No ‘Seaman’s Manslaughter’ in BP Spill

     NEW ORLEANS (CN) – The 5th Circuit on Wednesday upheld the dismissal of “seaman’s manslaughter” charges against two BP well leaders for their role in the 2010 Deepwater Horizon oil well blowout that killed 11 workers and dumped millions of barrels of crude oil into the Gulf of Mexico.
     A three-judge panel of the 5th Circuit ruled that the federal law does not support the 11 counts of seaman’s manslaughter charges filed against Robert Kaluza and Donald Vidrine in a 2012 23-count felony indictment.
     Wednesday’s decision affirmed a federal judge’s 2013 ruling to drop the 11 charges against the top BP employees at the helm of the rig the day of the deadly explosion.
     “The statue was enacted to address the dangers of travel by steamboat, and it is persons responsible for that travel that should be held liable under the statue,” Judge Patrick Higginbotham wrote for the 3-judge panel. “Defendants were not responsible for the travel of the Deepwater Horizon.”

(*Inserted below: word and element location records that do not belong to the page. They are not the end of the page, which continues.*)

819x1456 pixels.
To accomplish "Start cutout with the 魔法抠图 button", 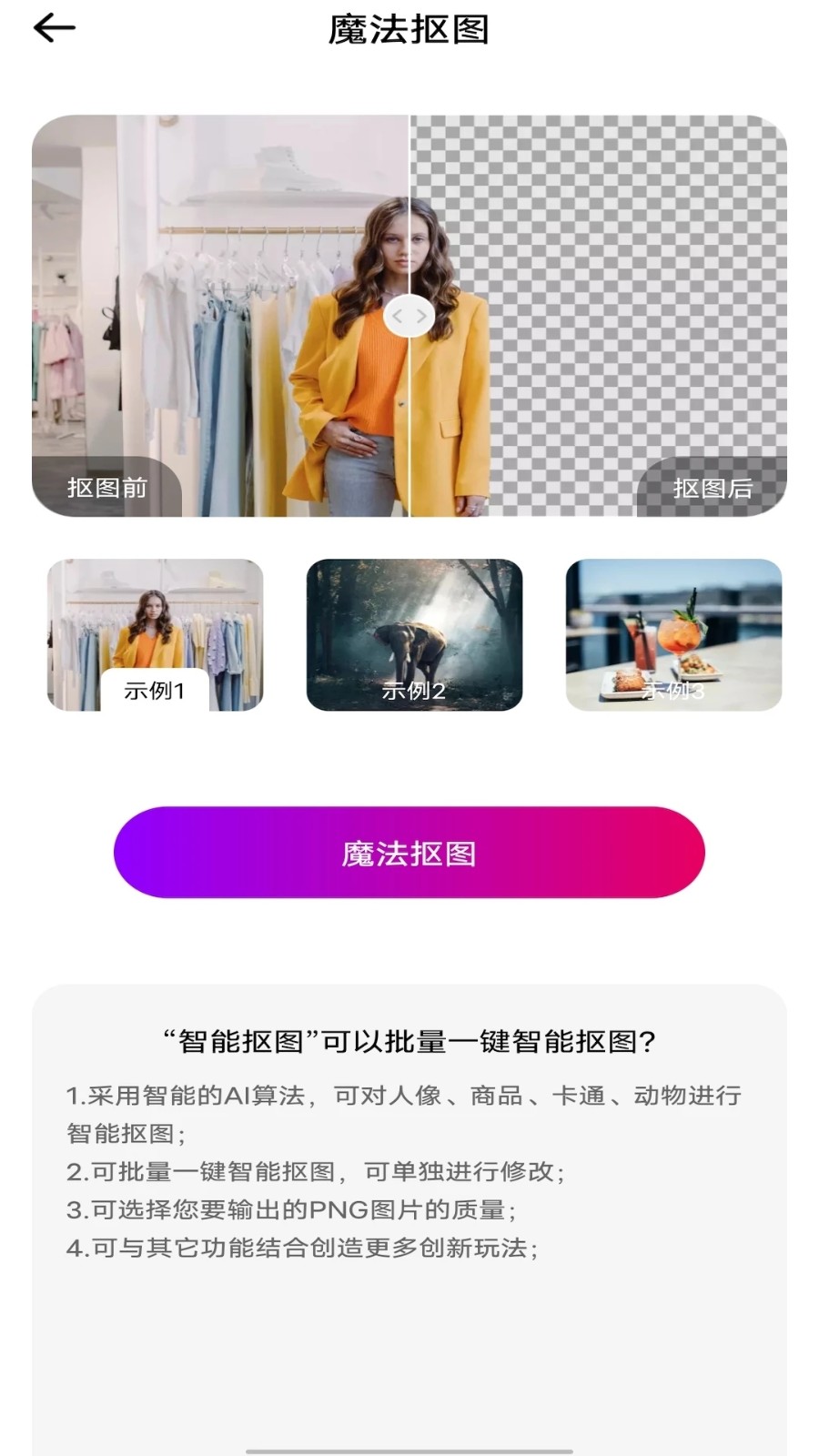I will (x=409, y=853).
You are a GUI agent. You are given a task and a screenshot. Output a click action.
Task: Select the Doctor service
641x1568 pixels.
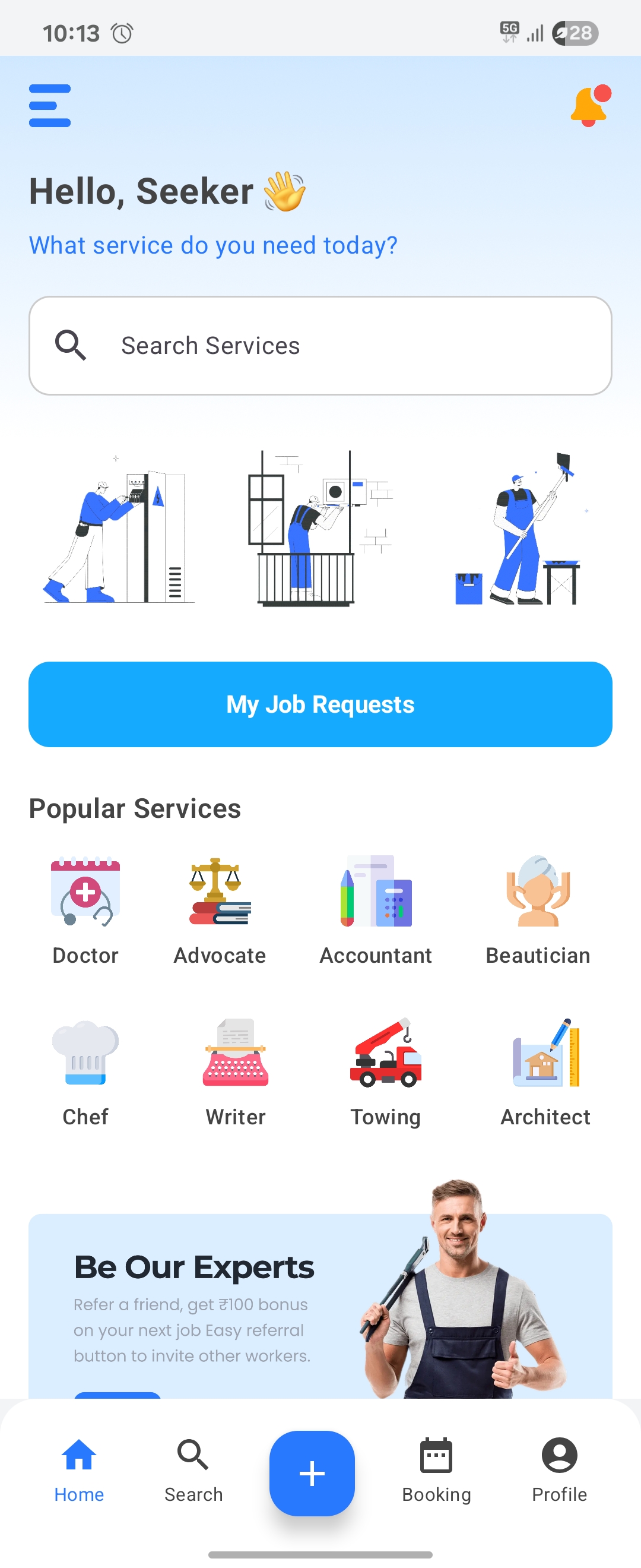[x=85, y=909]
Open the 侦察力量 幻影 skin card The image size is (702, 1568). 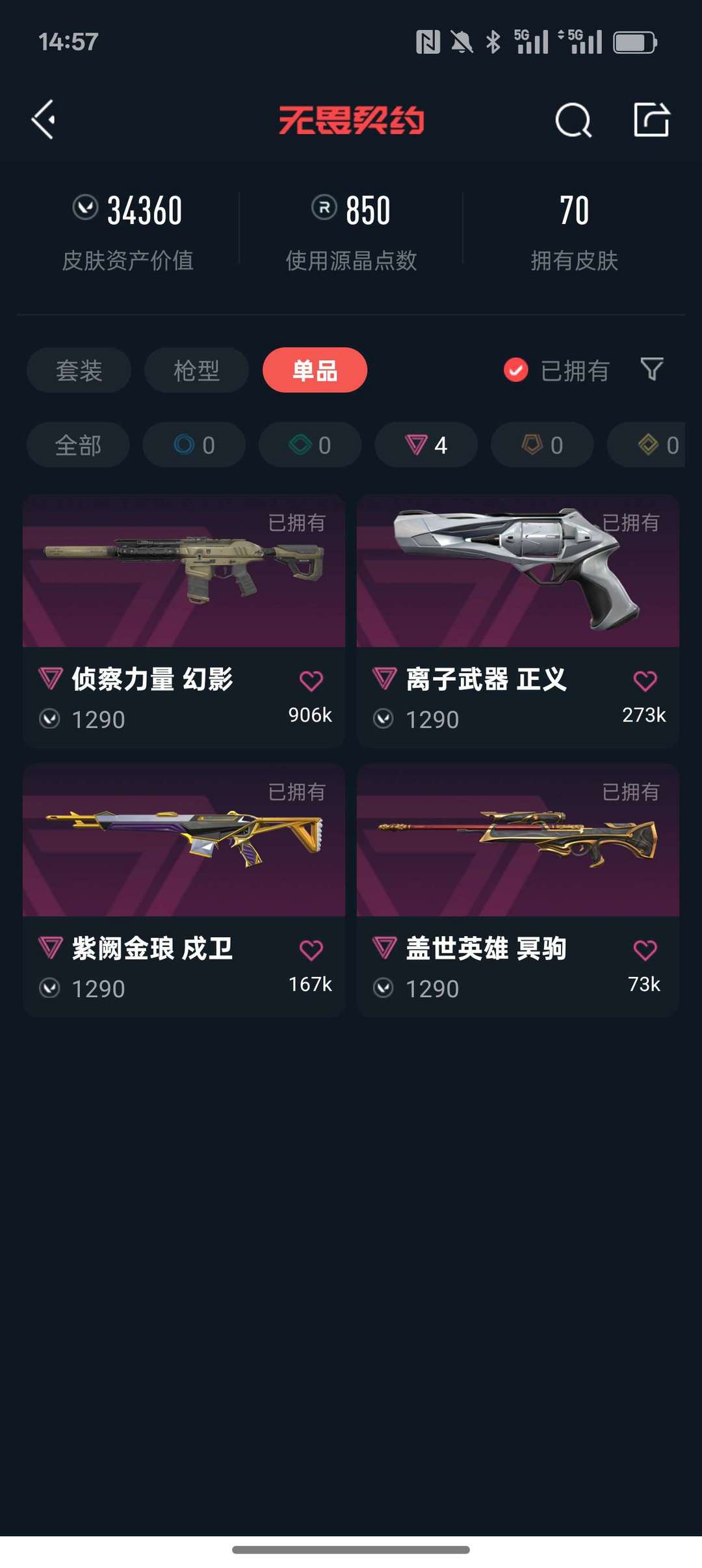184,621
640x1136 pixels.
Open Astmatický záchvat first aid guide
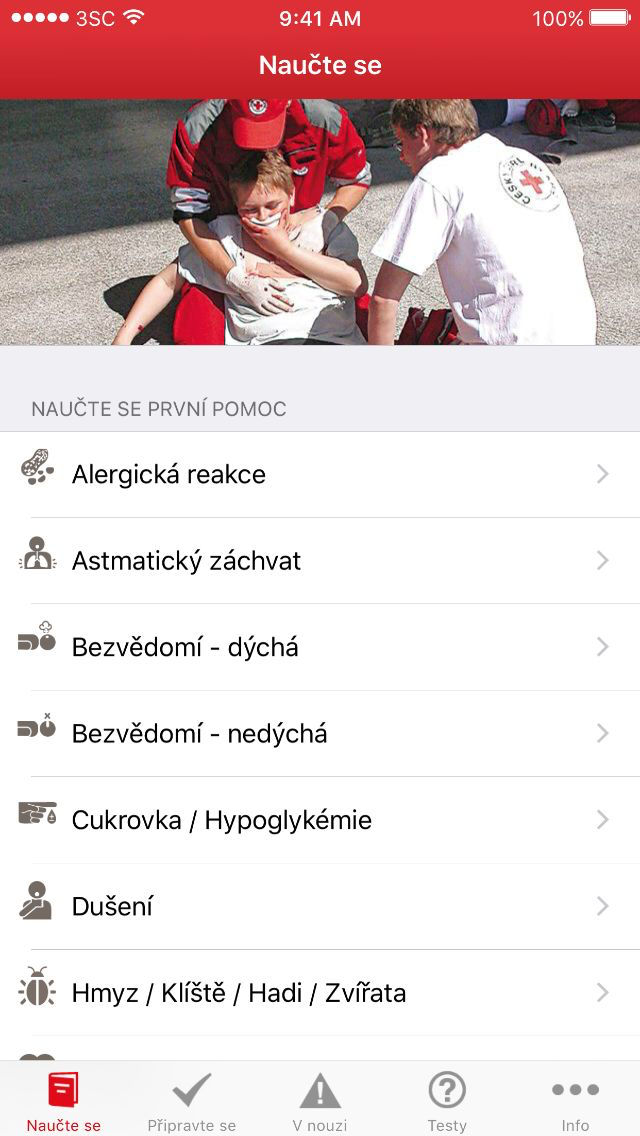click(x=320, y=561)
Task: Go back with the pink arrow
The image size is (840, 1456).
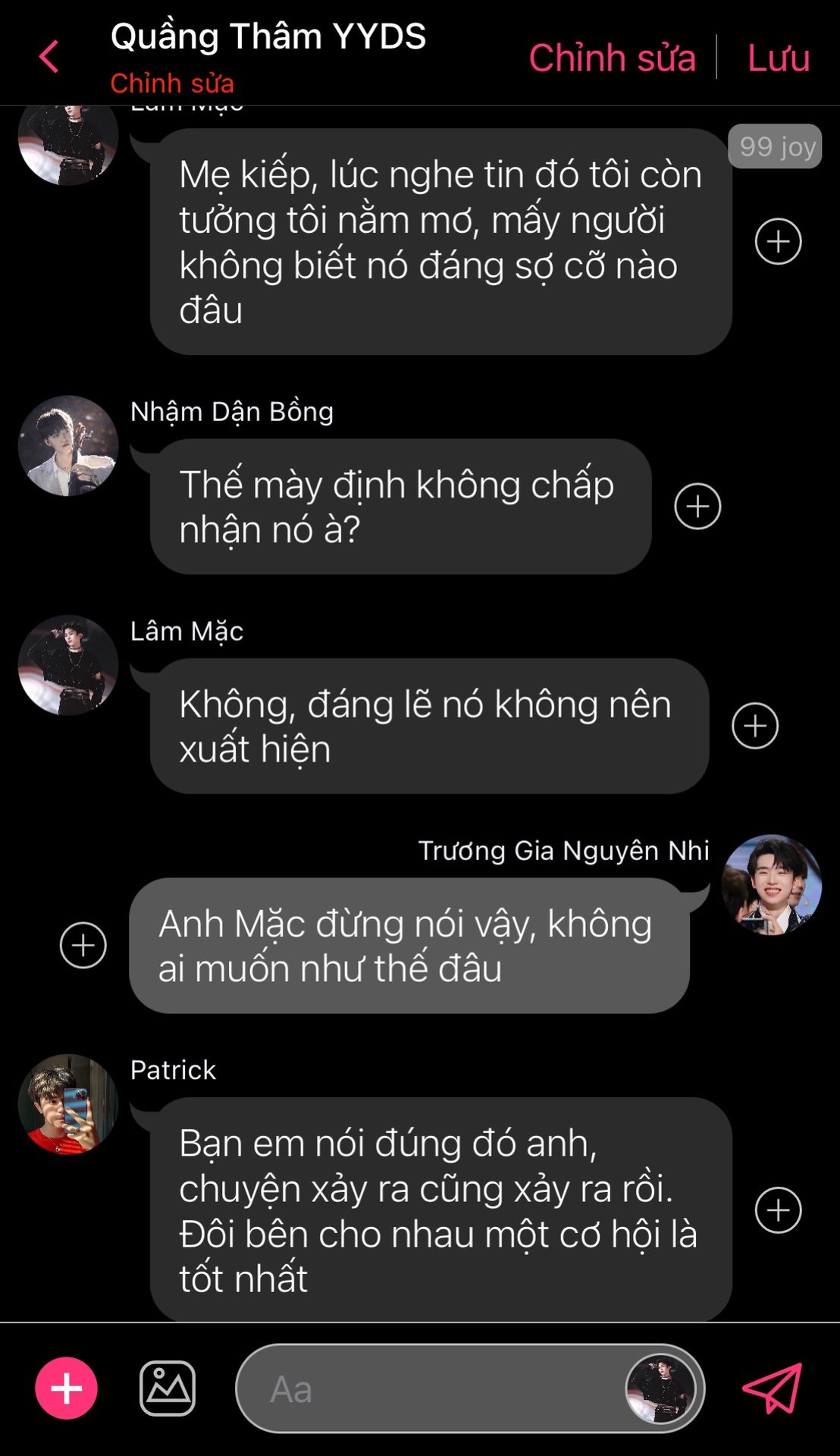Action: point(49,57)
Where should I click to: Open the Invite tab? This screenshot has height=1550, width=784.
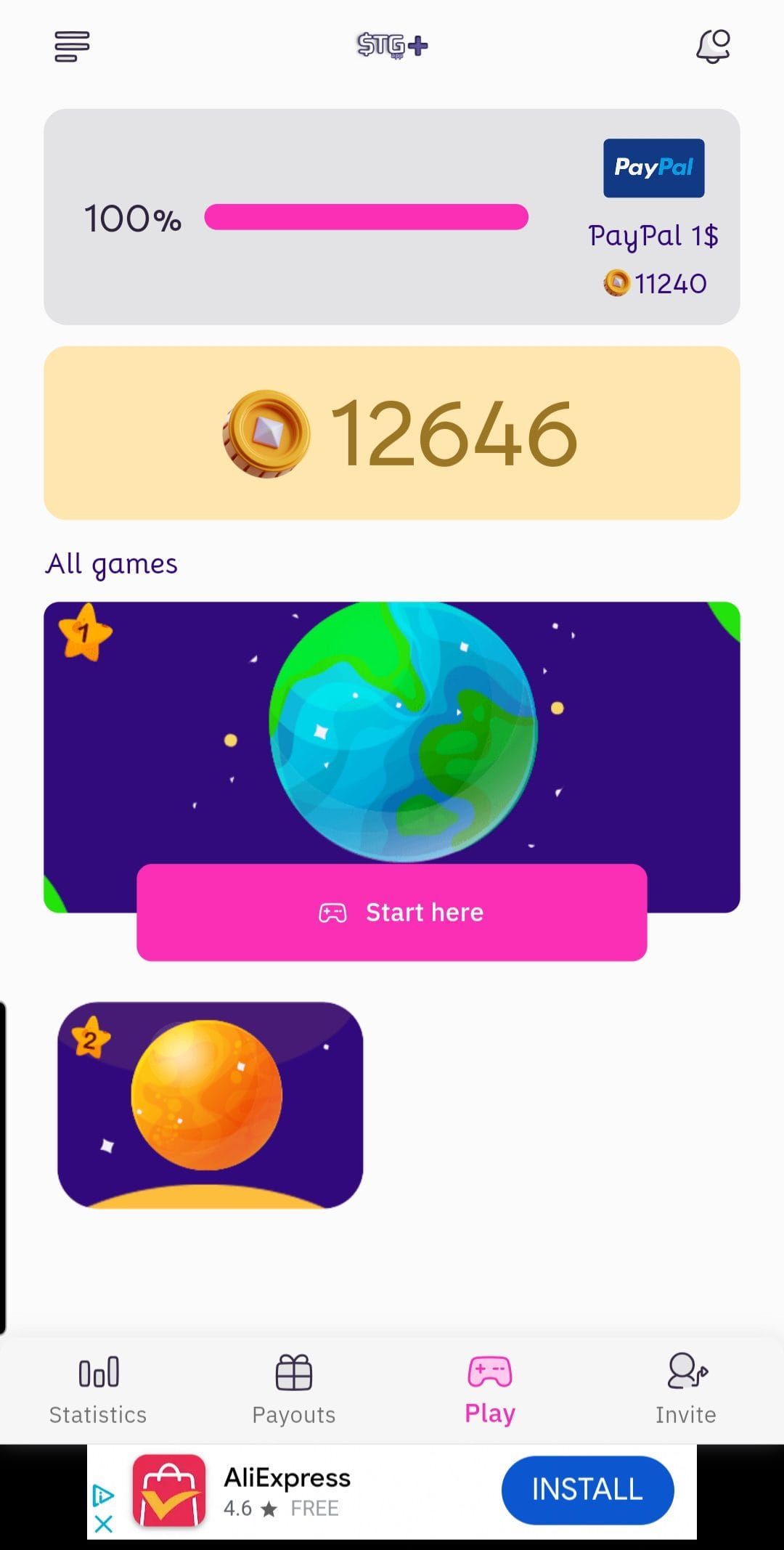685,1390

     The decision from the New Orleans-based appellate court does not close the door for Kaluza and Vidrine to face trial on 11 counts of involuntary manslaughter and one count of violating the Clean Water Act, which have not been dismissed.
     The indictment alleged the veteran employees, who each have at least 30 years experience in the oil and gas industry, of “negligently or grossly negligently” failing to alert engineers that the well was not secure after they botched tests at the site just before it blew.
     The April 20, 2010 disaster resulted in the deaths and injuries of workers and capsized the rig, severing the riser, and causing oil to spill from the pipe for three months until it was capped in what is considered the worst offshore oil spill in U.S. history.